- The problem -
Which of the lines below hold the word "click"? Pull each of them out.

═════ Material provided

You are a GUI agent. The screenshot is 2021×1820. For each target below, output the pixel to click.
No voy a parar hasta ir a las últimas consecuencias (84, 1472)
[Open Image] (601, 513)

══════════
═════ Material provided

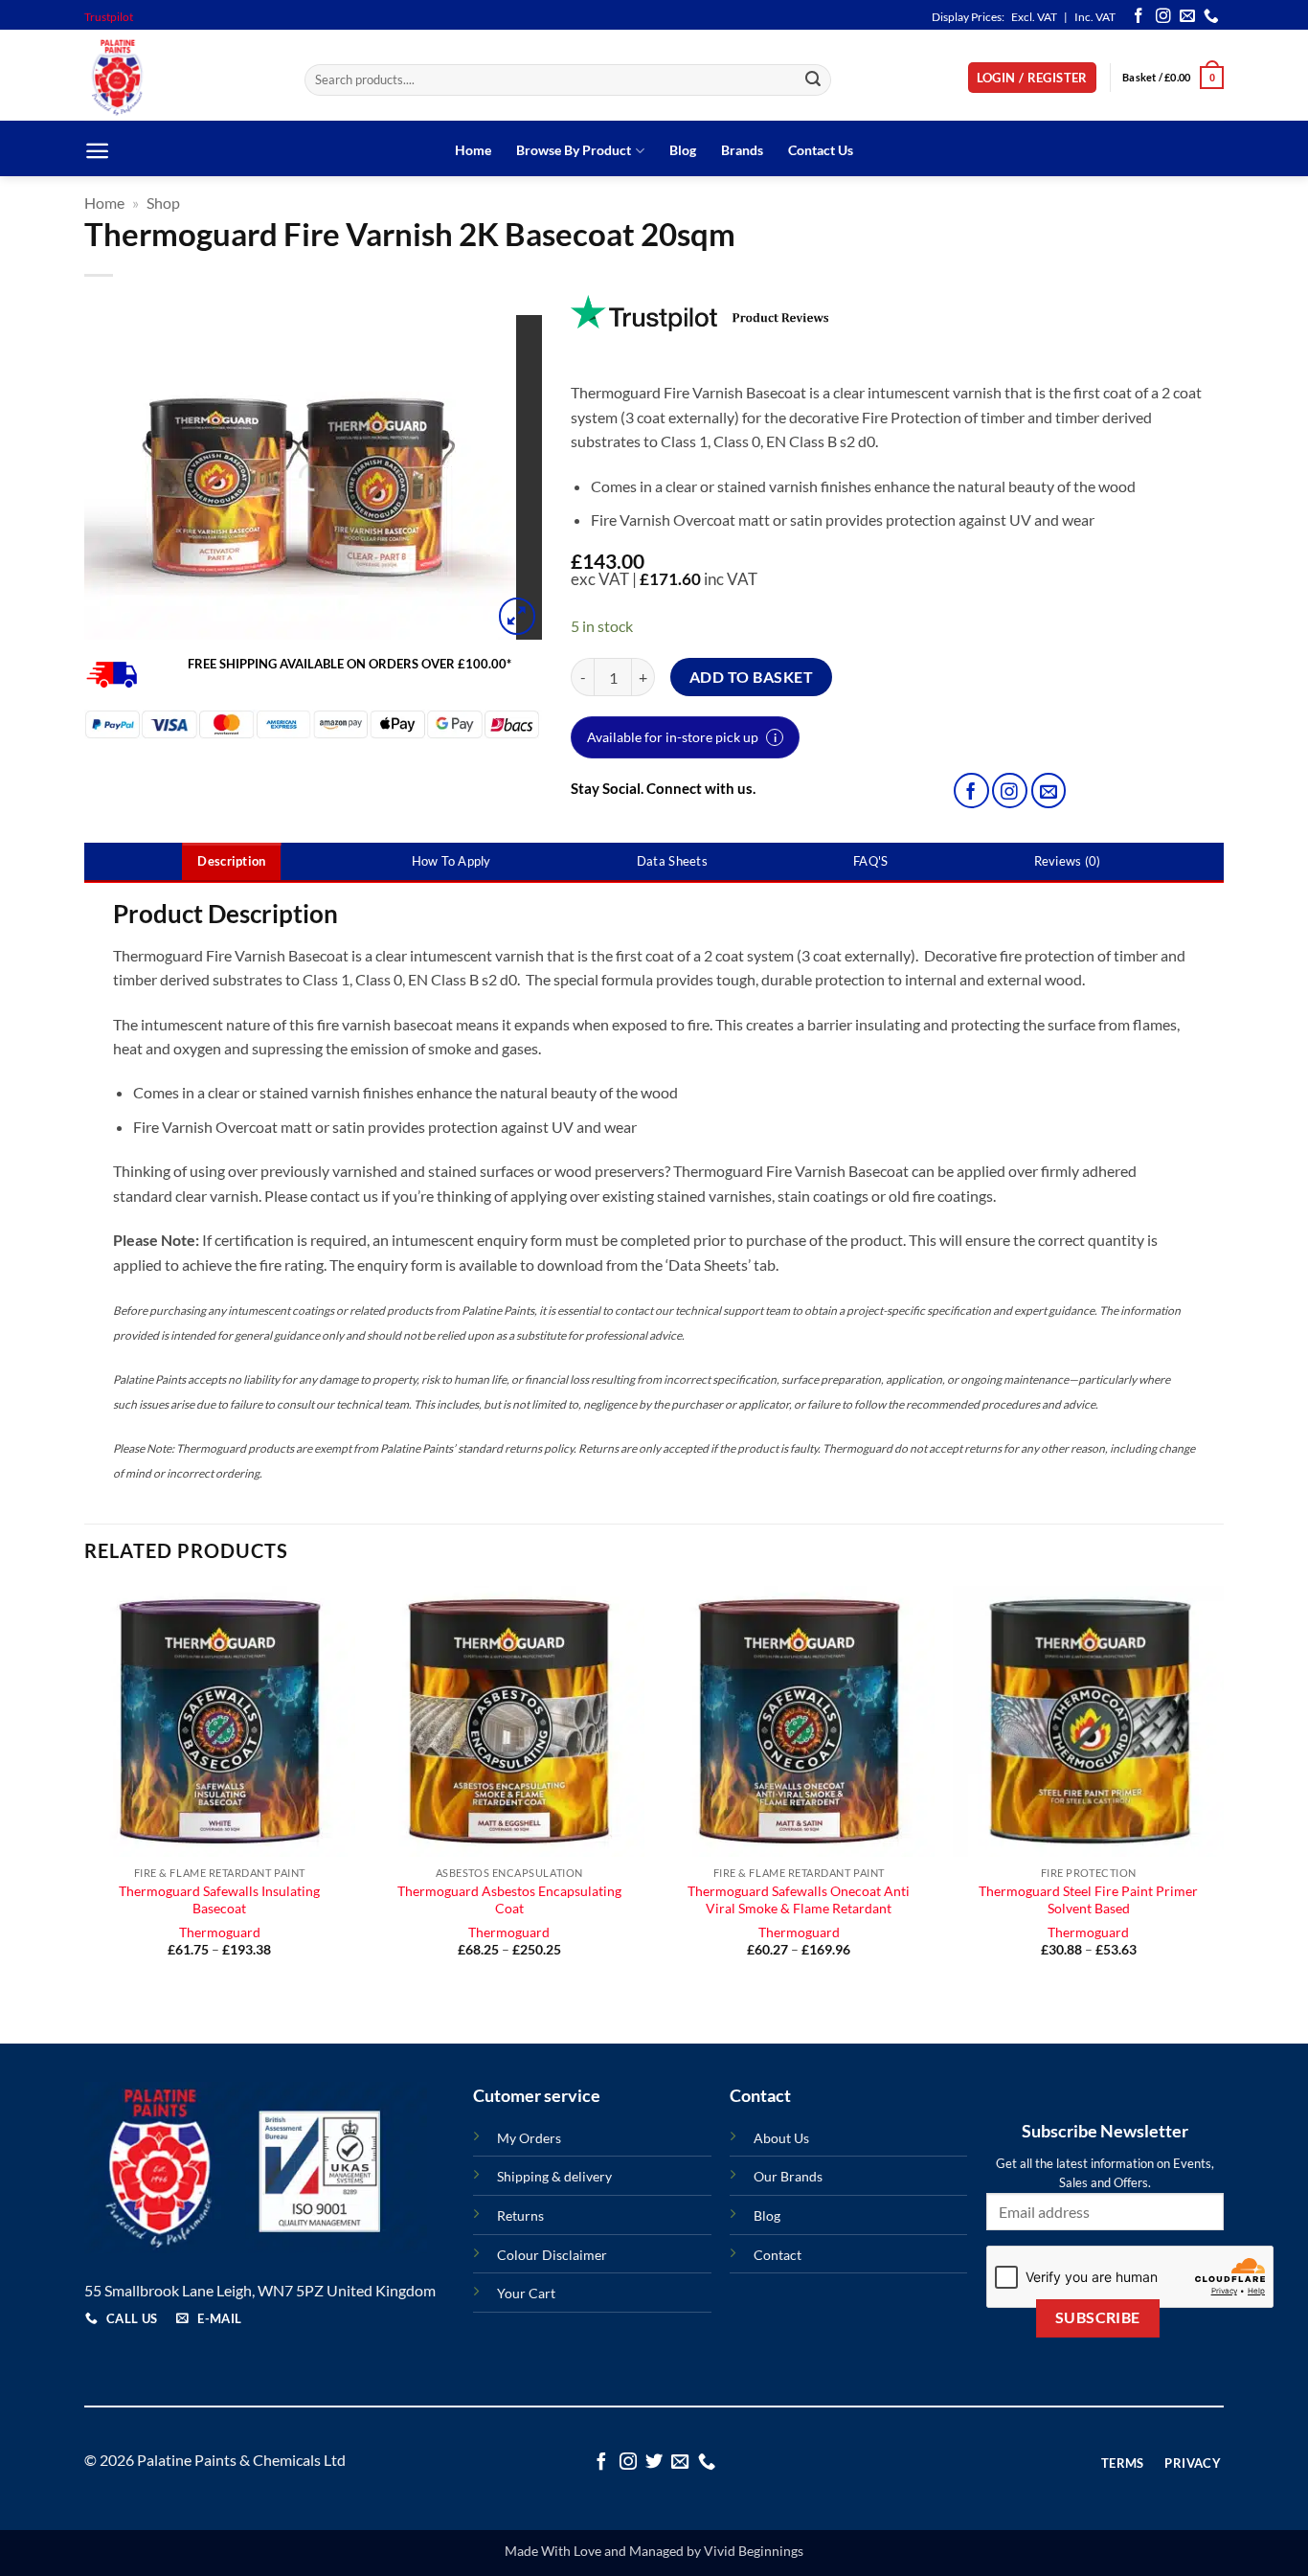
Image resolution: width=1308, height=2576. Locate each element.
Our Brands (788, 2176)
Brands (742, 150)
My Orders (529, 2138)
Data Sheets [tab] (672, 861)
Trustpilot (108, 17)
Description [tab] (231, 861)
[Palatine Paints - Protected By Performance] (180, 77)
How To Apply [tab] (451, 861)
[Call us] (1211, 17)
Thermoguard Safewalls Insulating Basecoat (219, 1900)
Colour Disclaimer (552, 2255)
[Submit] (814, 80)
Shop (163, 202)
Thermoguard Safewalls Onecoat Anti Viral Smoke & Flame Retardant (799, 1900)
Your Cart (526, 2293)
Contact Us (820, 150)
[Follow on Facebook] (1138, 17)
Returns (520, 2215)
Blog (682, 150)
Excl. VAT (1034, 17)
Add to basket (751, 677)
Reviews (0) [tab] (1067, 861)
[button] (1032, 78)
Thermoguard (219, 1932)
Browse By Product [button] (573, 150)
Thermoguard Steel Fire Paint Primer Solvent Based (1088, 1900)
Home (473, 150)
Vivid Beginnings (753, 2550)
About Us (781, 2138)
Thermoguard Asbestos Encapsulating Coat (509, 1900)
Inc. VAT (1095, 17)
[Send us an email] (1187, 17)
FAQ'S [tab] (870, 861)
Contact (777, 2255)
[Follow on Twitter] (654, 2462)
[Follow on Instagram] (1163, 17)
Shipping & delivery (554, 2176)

══════════
═════ Material provided

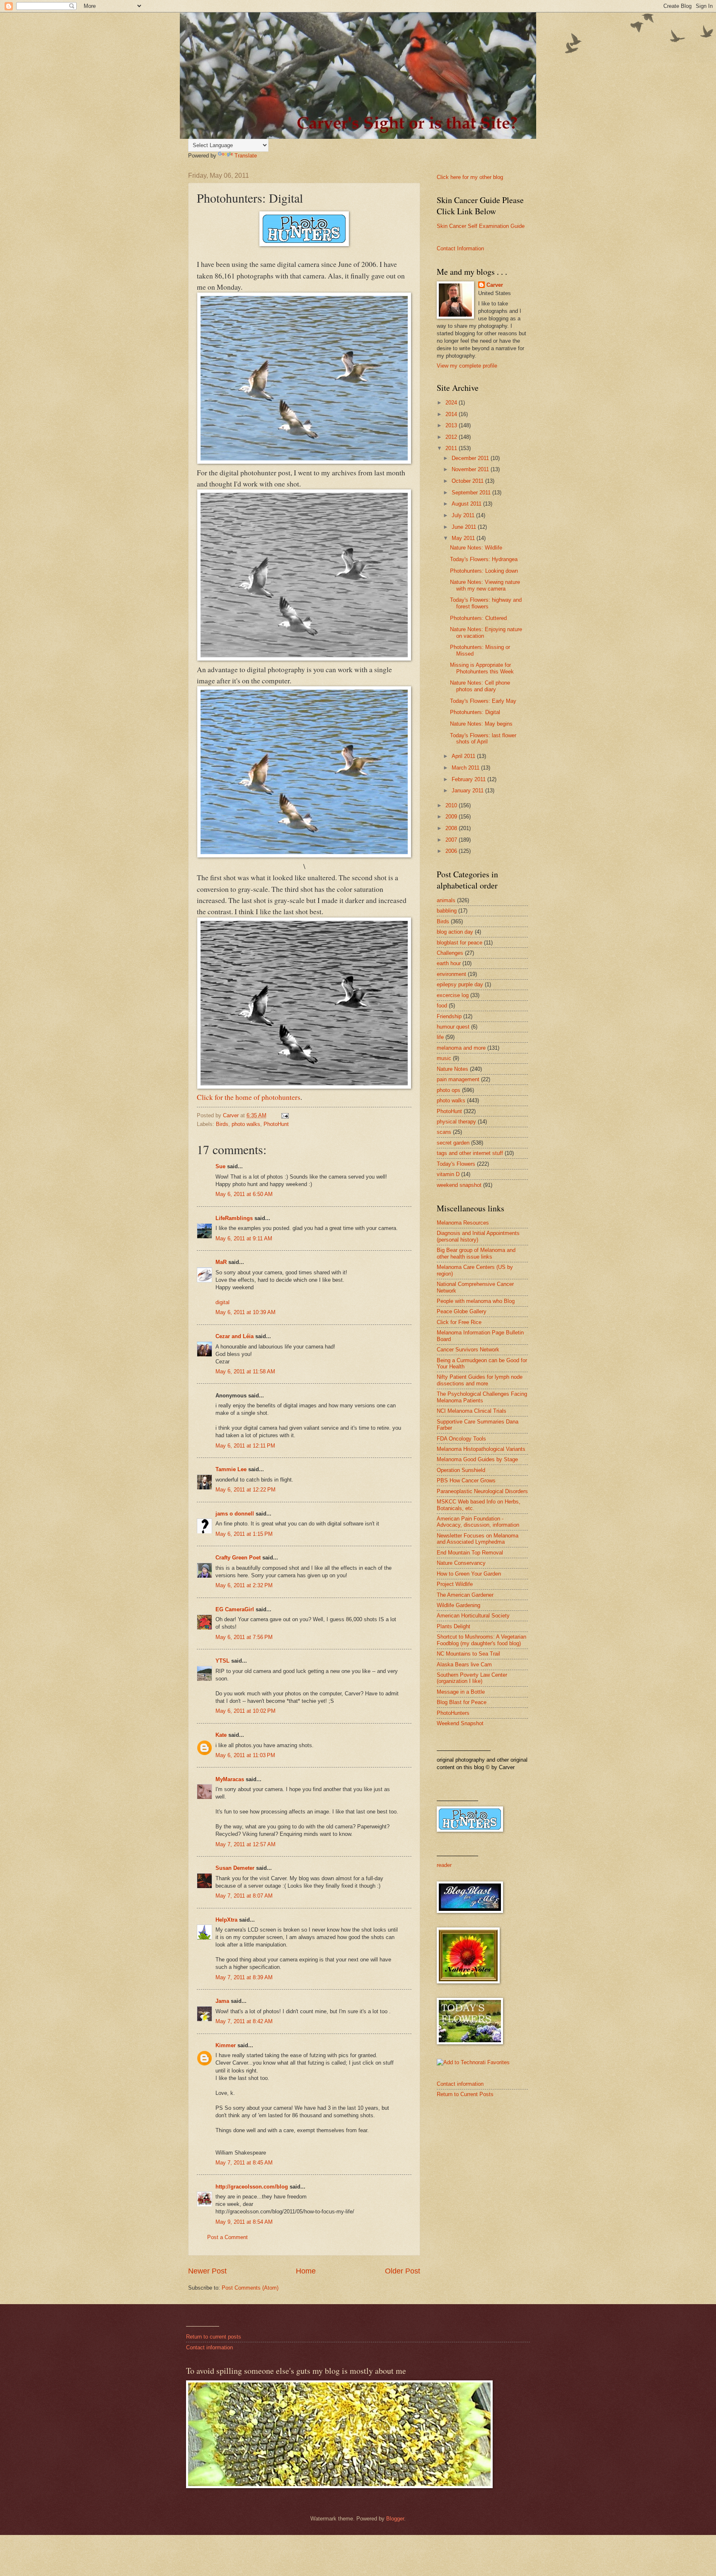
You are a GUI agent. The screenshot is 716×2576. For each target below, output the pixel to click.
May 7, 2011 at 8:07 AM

══════════

- Task solution -
You are a GUI agent. The screenshot is 2021×1820. For each target below, output the pixel to click.
You are a GUI agent. The screenshot is 716×2576. For each target below, output the pixel to click.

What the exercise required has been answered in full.